- Required task: Output the data from the line with "Select the Mirror tool in the left toolbar" up to and including the line with "click(x=180, y=252)" as a numbered list, leaving out blank lines.

- Task inputs:
— start —
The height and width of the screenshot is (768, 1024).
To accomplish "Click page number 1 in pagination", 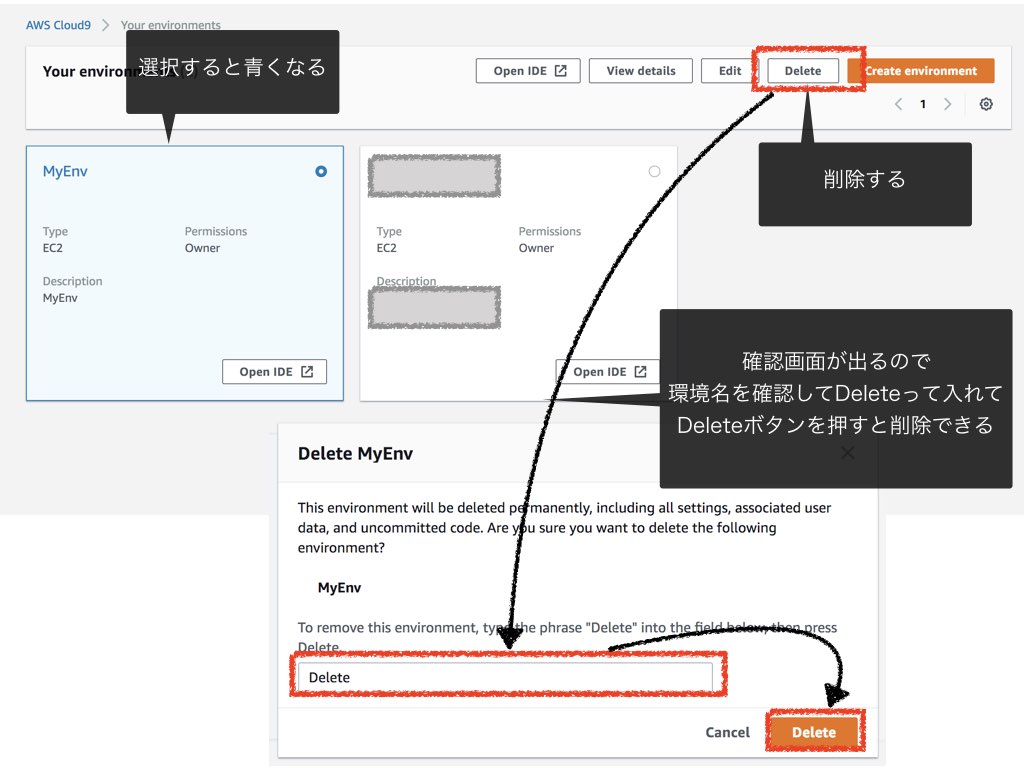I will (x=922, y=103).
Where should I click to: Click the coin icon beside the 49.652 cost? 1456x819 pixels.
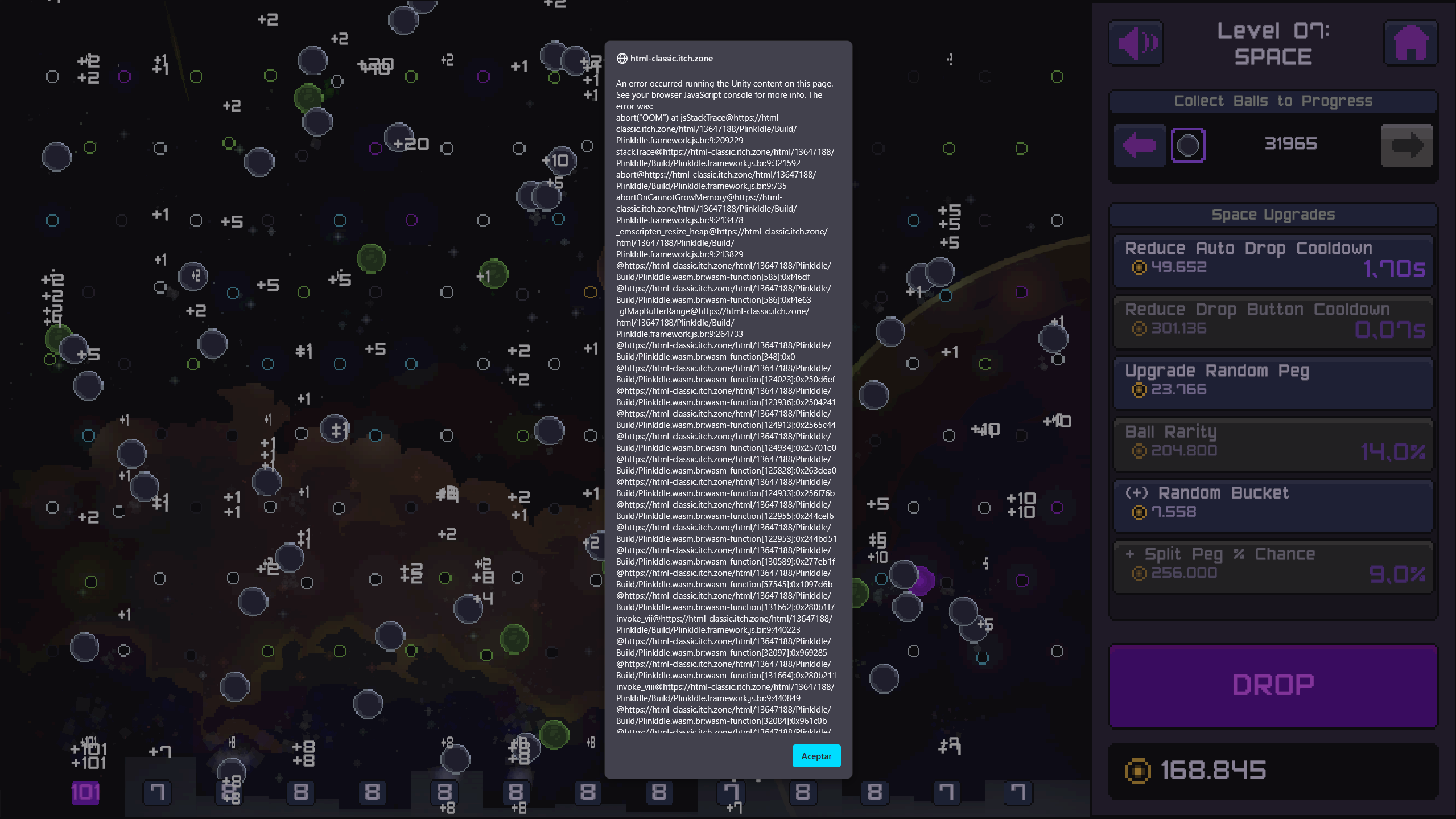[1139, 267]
— end —
— start —
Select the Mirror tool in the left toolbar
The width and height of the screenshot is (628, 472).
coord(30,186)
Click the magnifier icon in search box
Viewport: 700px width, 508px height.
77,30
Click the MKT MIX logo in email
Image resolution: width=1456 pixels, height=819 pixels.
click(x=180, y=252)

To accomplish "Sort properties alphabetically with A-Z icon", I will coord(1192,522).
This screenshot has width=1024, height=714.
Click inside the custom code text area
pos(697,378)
— end —
— start —
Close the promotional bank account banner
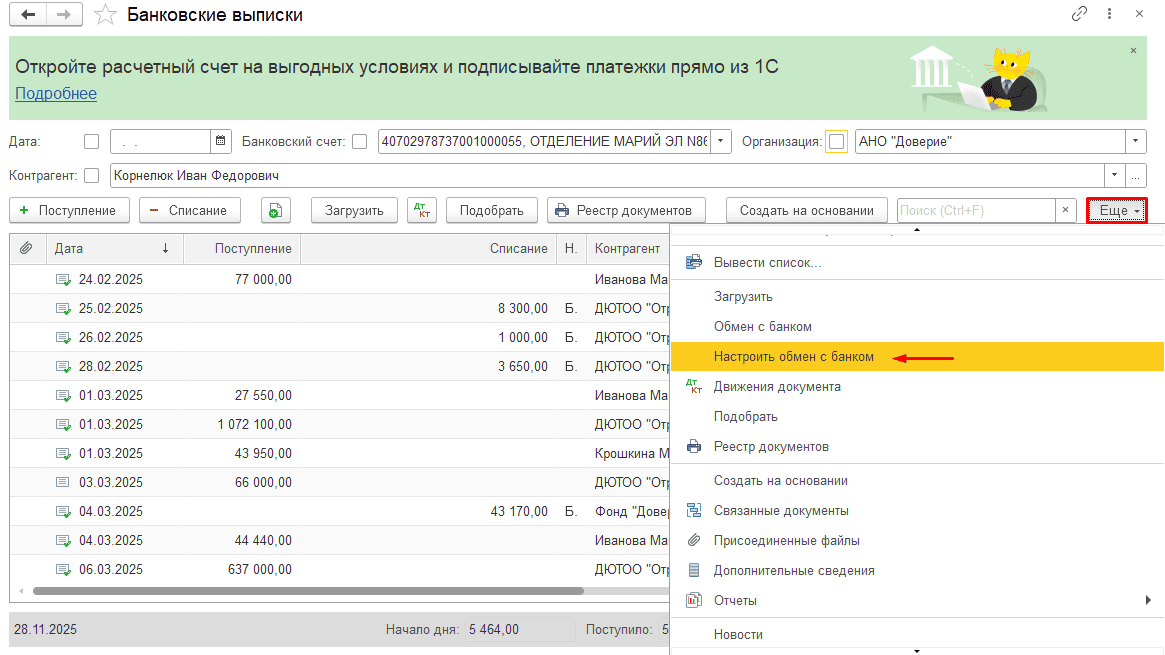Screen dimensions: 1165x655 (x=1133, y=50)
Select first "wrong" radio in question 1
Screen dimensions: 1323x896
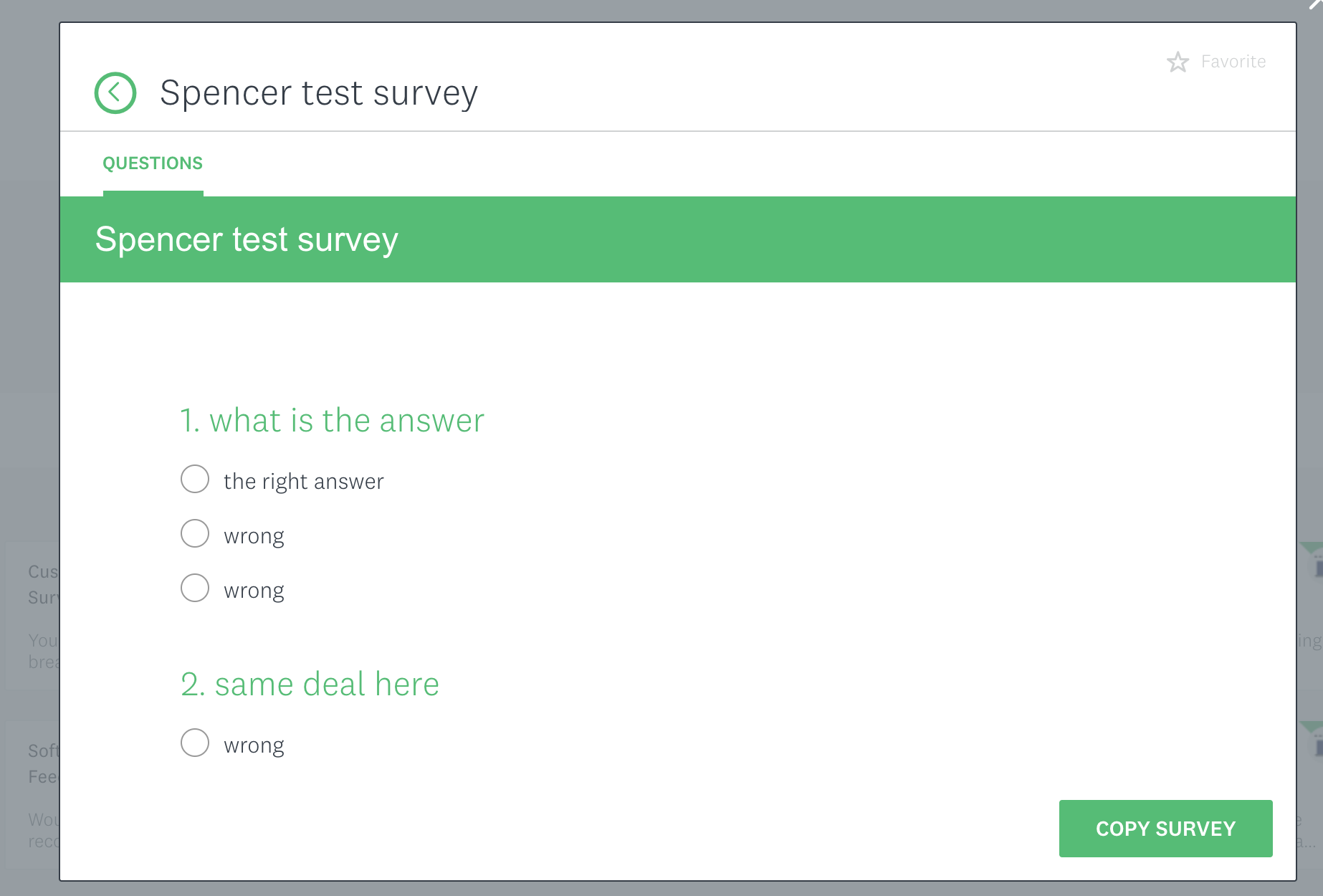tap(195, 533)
— end —
- Final result:
1. Select the Mirror tool in the left toolbar
2. The width and height of the screenshot is (628, 472).
3. coord(30,186)
4. Click the magnifier icon in search box
5. Viewport: 700px width, 508px height.
6. 77,30
7. Click the MKT MIX logo in email
8. Image resolution: width=1456 pixels, height=819 pixels.
9. click(x=180, y=252)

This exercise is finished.